Source document -
# Does moisture in the line reduce air flow?



## TommyB (Jun 29, 2019)

Hello everybody,

I’ve recently put a new pump (42CFM) on my compressor as the old one (17CFM) was playing up and now I seem to be having massive moisture issues! So I was having issues before with keeping the pressure up to my 4” pneumatic grinder which I assume was caused by the amount of hose I had from the compressor to the grinder (roughly 40 metres of 3/8)? So I’ve now run 10m of 1/2 line from the tank to my 20m 3/8 hose reel! When I first fired it up and started using it it worked perfectly 👌 for about a half hour or so and then I noticed that it was dying down slowly before getting to the point now where I only get a good run for about 5 seconds before it drops right off. I am running a milling blade on the 4” grinder cutting aluminium and have noticed now that if I hold it off the material for a few seconds with the trigger still held it starts to launch a mist out of the end of the grinder and the grinder starts to speed back up to full revs! I have had a water trap/regulator/Oiler installed at the compressor the whole time which does catch some water but seems to be nowhere near as much as is coming out the end. I also drained the tank (200L) of any excess water that was in there.

Anyway, after my short story I’m just curious as to if water in the line would be reducing the flow of air? Or if it’s more just the tool being clogged up with the excess water because it’s under load?

And also if anyone has any more tips on reducing the moisture content? The compressor is indoors and i am in Tasmania so humidity isn’t much of an issue

Thank you in advance for any responses, Tom


----------

Written exercise 1 - Return the compressor moisture post verbatim from "Anyway, after my" up to and including "it’s under load?".
Written exercise 2 - Name each length of hose or air line in the compressor moisture post, along with its diameter.
The listing that comes next is separate material, unrelated to the compressor moisture post.

Source material -
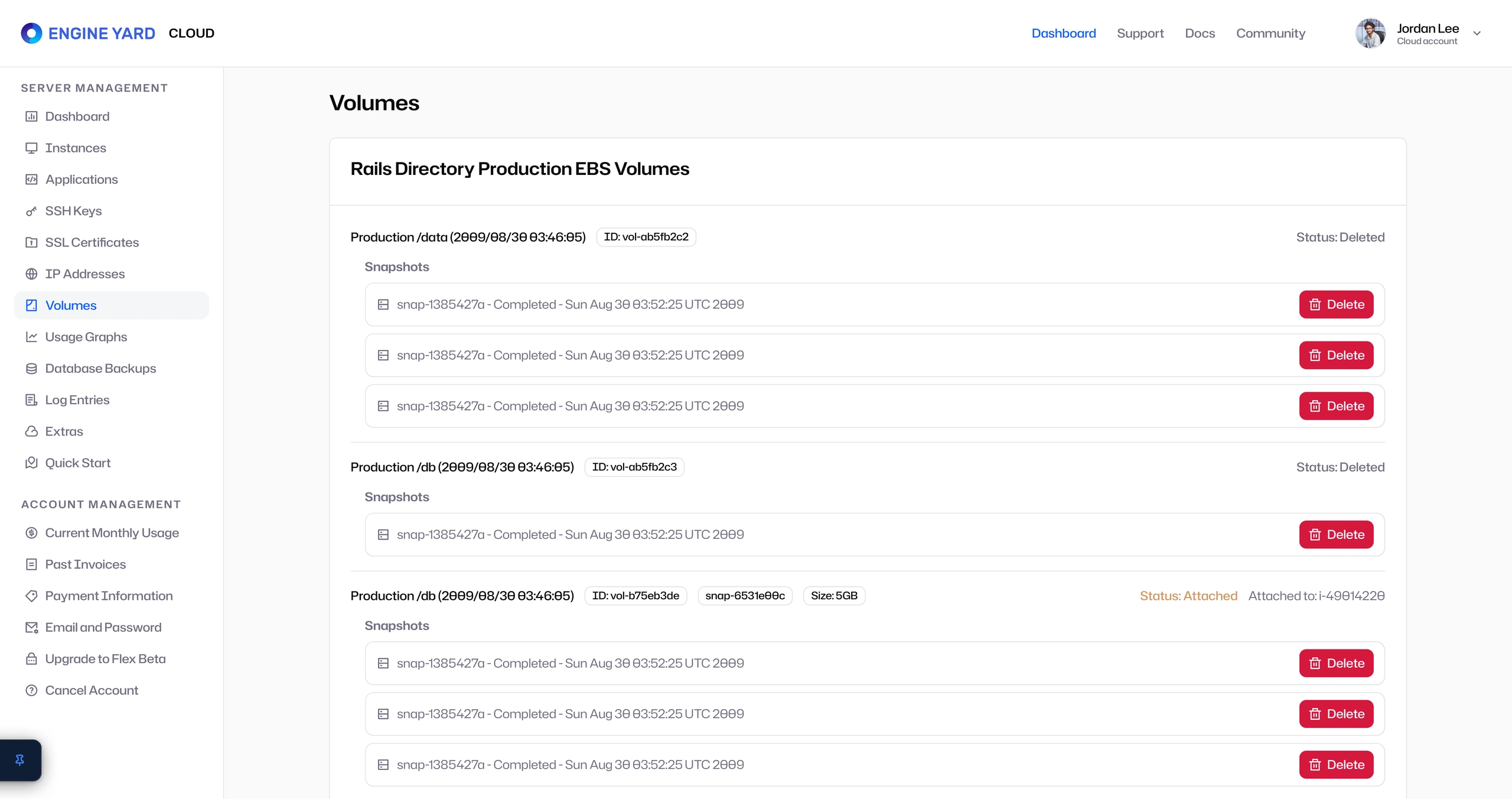1512x799 pixels.
Task: Expand the Jordan Lee account dropdown
Action: (1477, 34)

Exercise solution 1 -
Anyway, after my short story I’m just curious as to if water in the line would be reducing the flow of air? Or if it’s more just the tool being clogged up with the excess water because it’s under load?

Exercise solution 2 -
- Roughly 40 metres of 3/8 (the original run from the compressor to the grinder)
- 10 m of 1/2 line (from the tank)
- 20 m of 3/8 (the hose reel)